Officials in the Russian village of Pereslavskoye are taking heat for replacing the eternal flame at a World War Two memorial with a piece of painted cardboard.
Russian media reported the war memorial in Pereslavskoye, north of Kaliningrad, has been outfitted with a cardboard slab painted with red and yellow flames while authorities wait for a gas line to be connected to the monument.
Although President Vladimir Putin in 2014 ordered all of Russia’s eternal flames to be continuously kept ablaze, officials in Pereslavskoye have resorted to using a gas canister to light the memorial while they await the installation of a pipeline, currently slated to be finished in 2017.
State-run television network Rossiya TV last week called the cardboard slab “either a bad joke or a silent rebuke,” and acknowledged that the memorial is intended to honor Soviet soldiers who perished during the Second World War.
“For the time being, they installed a symbolic cardboard flame,” the station reported last week. “They didn’t mean anything bad by it.”

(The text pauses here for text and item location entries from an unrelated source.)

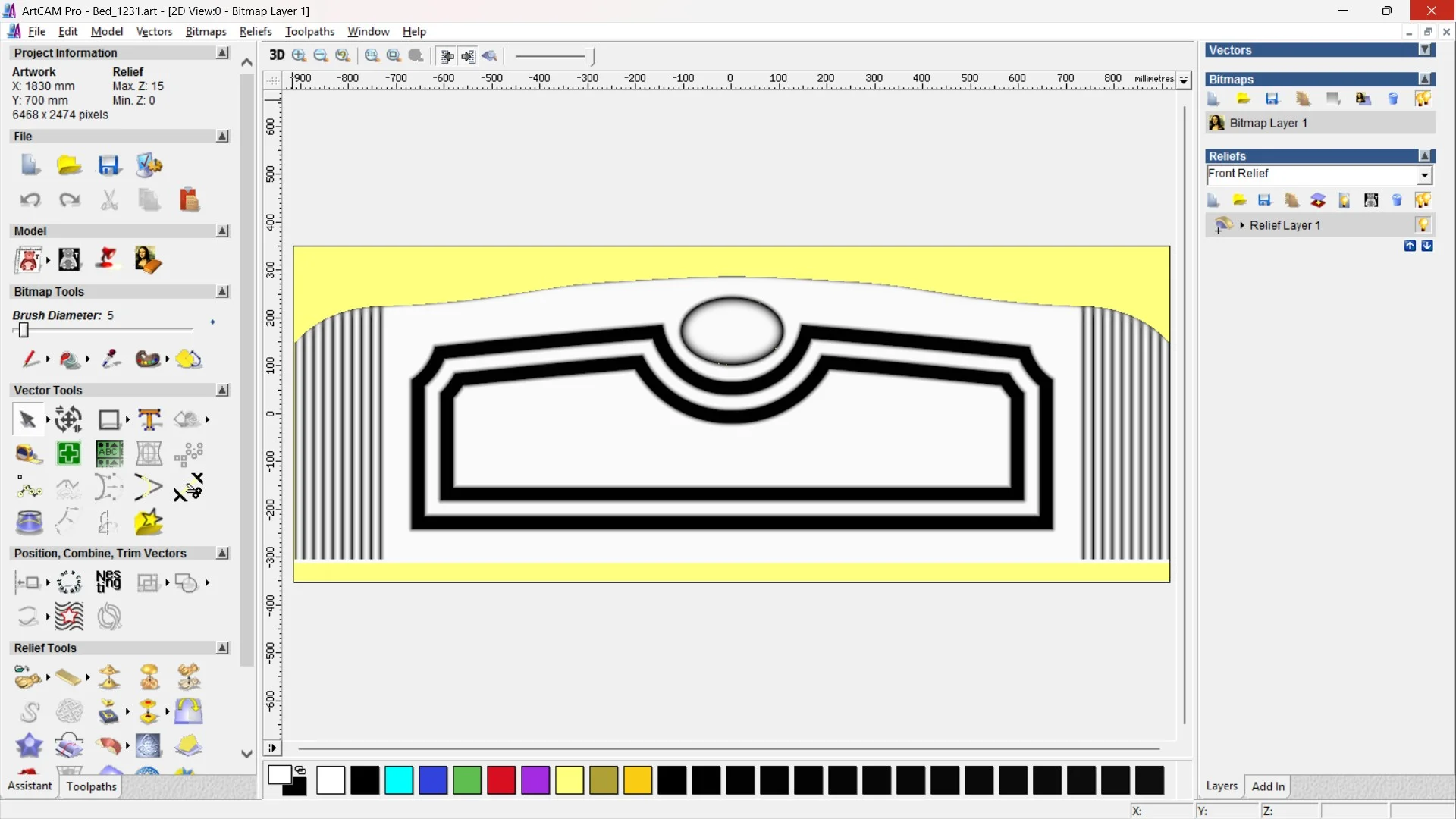Select the Draw paintbrush tool

(x=30, y=359)
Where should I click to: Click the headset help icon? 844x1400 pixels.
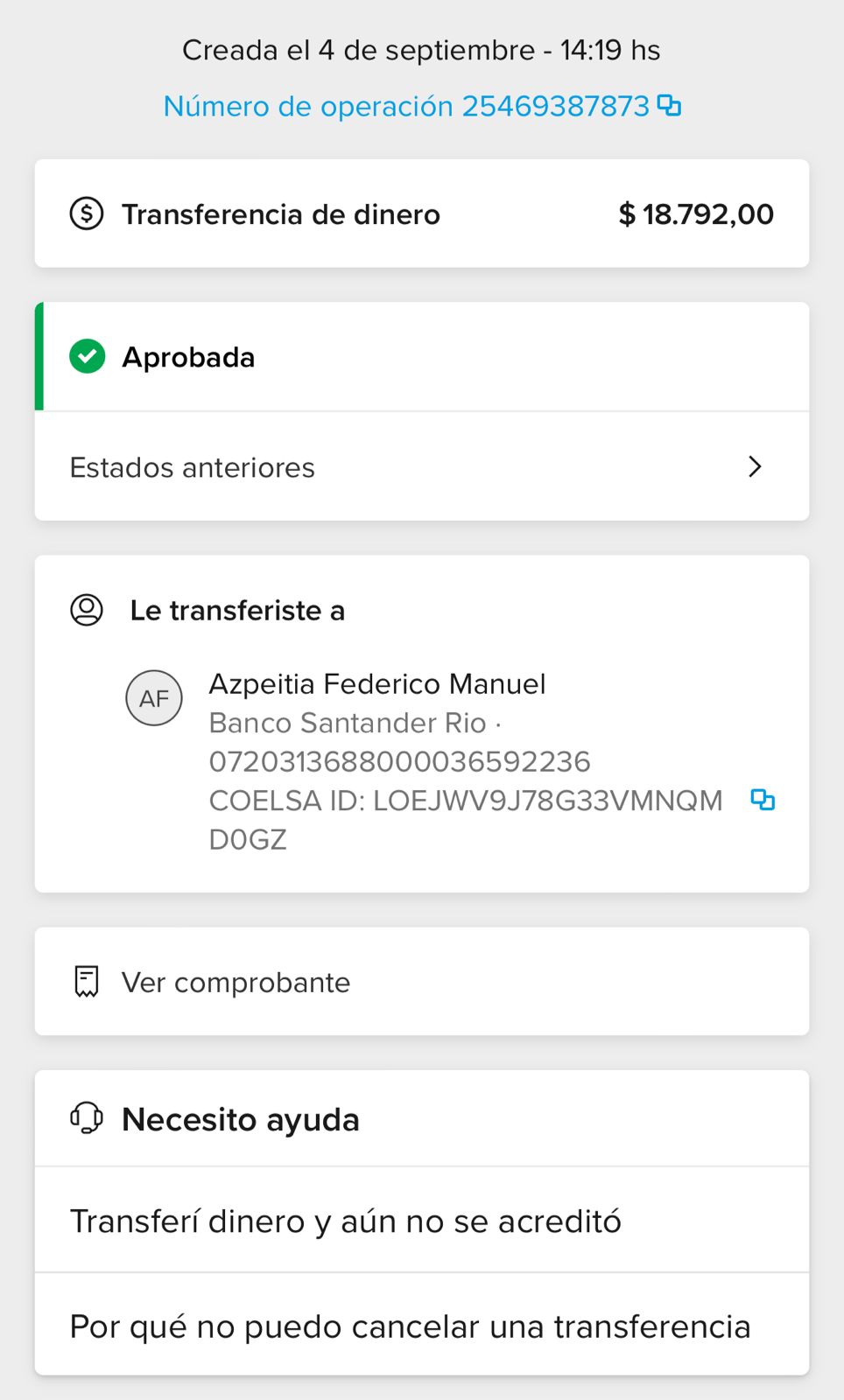pyautogui.click(x=87, y=1118)
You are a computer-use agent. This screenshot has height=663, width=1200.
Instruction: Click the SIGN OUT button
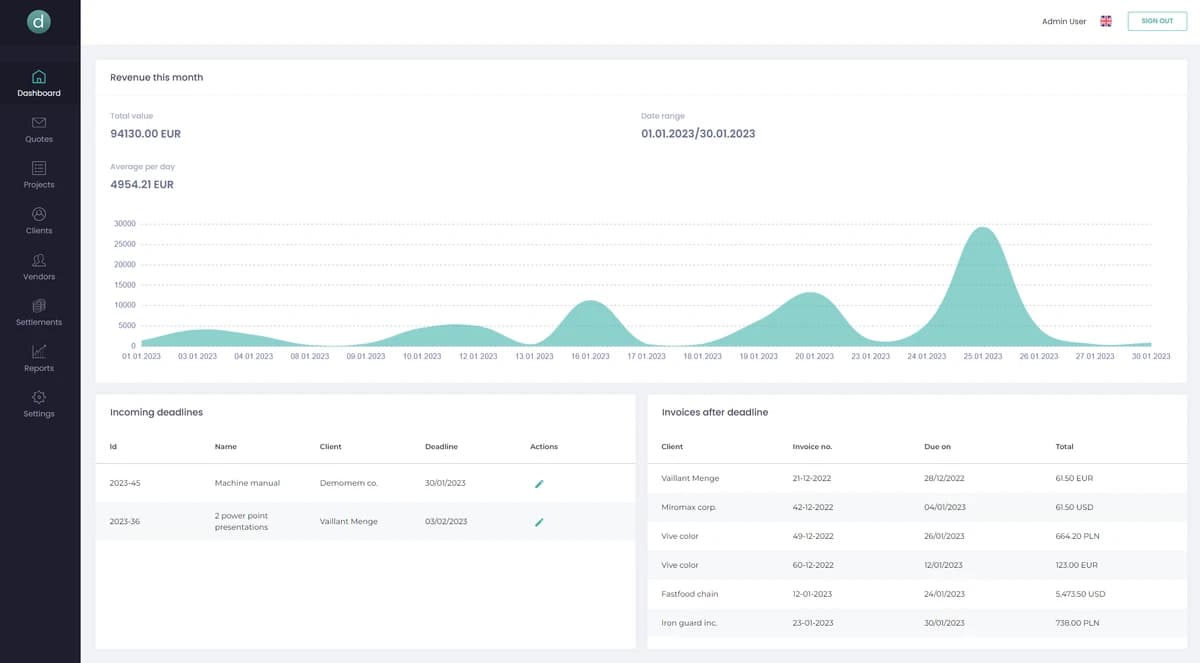tap(1156, 20)
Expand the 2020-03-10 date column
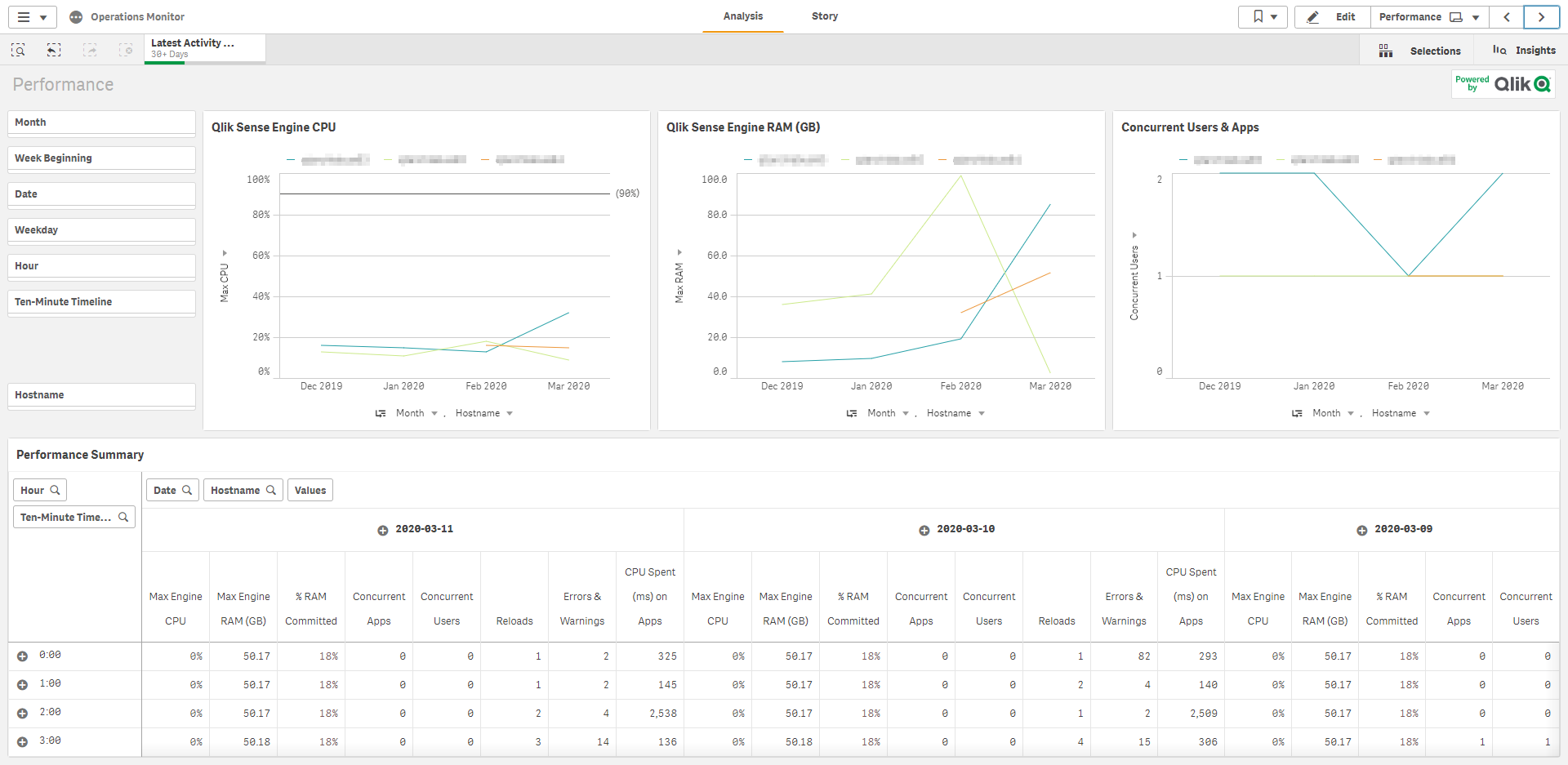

According to Yevgeny Maslov, the director of the regional agency for cultural heritage, local officials believed the cardboard stand-in would be an adequate replacement while a pipeline is installed.
“Tastes differ when it comes to questions of beautifying public spaces, the color of paint,” he said.
Actual flames will come out of the memorial later this week when Russians celebrate the anniversary of the Nazi defeat on May 9, Mr. Maslov added, albeit with the aid of gas canister.
Despite being the world’s second-largest producer of natural gas, nearly one-third of the households in Russia aren’t connected to gas pipelines, BBC reported. Only one-fifth of Russia’s 4,000 or so eternal flames were being lit continuously when Mr. Putin demanded they be supplied with gas in 2014.